Assistant Examiner: Krishnan; Aditya
Attorney, Agent or Firm: Fitch, Even, Tabin & Flannery
Parent Case Text
This application is a continuation of application Ser. No. 08/010,687,
filed Jan. 28, 1993 now abandoned.
Claims
What is claimed is:
1. Apparatus for controlling low voltage AC equipment at a first location
from a remote second location over control conductors which exhibit a
reactive component of impedance which is too large to convey low voltage
AC power to activate said low voltage AC equipment, comprising:
a low voltage AC source having a first terminal and a second terminal
producing low voltage AC power;
means at said first location for converting a portion of said low voltage
AC power to DC voltage;
switching means at said first location responsive to direct current for
closing a normally open contact set, said switching means having a pair
input terminals for receiving said direct current;
means for connecting said low voltage AC equipment in series with said
normally open contact set to said low voltage AC source;
a remote switch at said second location; and
means for connecting said remote switch in series with said means for
converting low voltage AC power to DC voltage, the input terminals of said
switching means and the control conductors.

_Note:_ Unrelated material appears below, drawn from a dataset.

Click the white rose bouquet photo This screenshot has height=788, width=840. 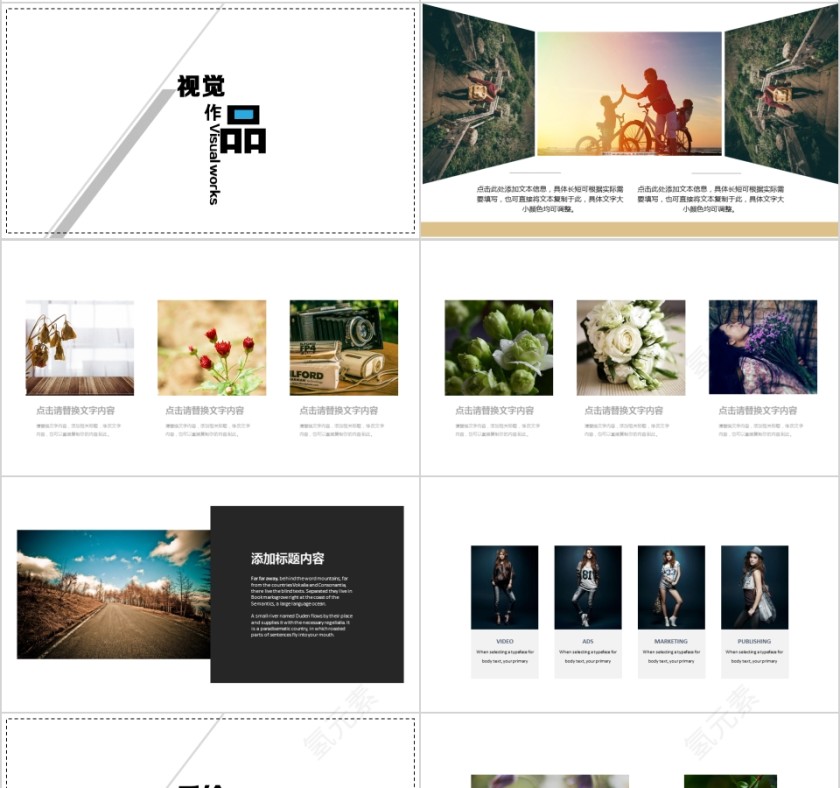(x=630, y=347)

2. In apparatus for controlling the position of a barrier at a first
location in response to low voltage AC from a low voltage AC source
controlled by a DC voltage over a pair of control conductors by at least
one manually controlled switch at a second location remote from the first
location, a modular control unit for extending the distance between said
first location and said second location at which effective wired control
can occur, comprising:
means for converting a portion of the low voltage AC power output of said
low voltage AC source to said DC voltage;
at least one DC responsive relay having a relay control coil having a first
coil terminal and a second coil terminal for receiving said DC voltage and
having a contact set controlled by said relay control coil in response to
application of said DC voltage to control the flow of AC power;
means for connecting a first polarity of said DC voltage to said first coil
terminal and for connecting a second polarity of said DC voltage to said
second coil terminal in series with said pair of said control conductors
and said manually controlled switch; and
means for connecting low voltage AC from said low voltage AC source to a
low voltage AC control unit at said first location for the control of the
position of said barrier including said normally open contact set of said
DC responsive relay.
3. A range extender module for extending an effective wired control range
of a barrier control system having a low voltage AC control unit which
receives low voltage AC control signals conveyed by wires to input
terminals thereof from a plurality of remotely located switches and
responds to such AC control signals by controlling the barrier,
comprising:
a source of low voltage AC;
a source of DC voltage;
means for connecting the source of DC voltage to the plurality of switches
to produce DC input signals;
means for receiving DC input signals selectively transmitted by operator
interaction with the plurality of switches; and
means responsive to the DC input signals for selectively connecting low
voltage AC signals from the low voltage source to the input terminals of
the low voltage AC control unit.
4. A range extender module for extending the range capability of a barrier
control system comprising a low voltage AC control unit which receives low
voltage AC control signals conveyed by wires to input terminals thereof
from a plurality of remotely located switches and responds to such AC
control signals by controlling the barrier in accordance with claim 3 for
extending the range capability of a barrier control system further
comprising a low voltage AC producing means and wherein said source of low
voltage AC comprises a wired connection to said low voltage AC producing
means.
5. A range extender module for extending the range capability of a barrier
control system comprising a low voltage AC control unit which receives low
voltage AC control signals conveyed by wires to input terminals thereof
from a plurality of remotely located switches and responds to such AC
control signals by controlling the barrier in accordance with claim 4
wherein said source of DC voltage comprises means for rectifying and
filtering low voltage AC from the low voltage AC producing means.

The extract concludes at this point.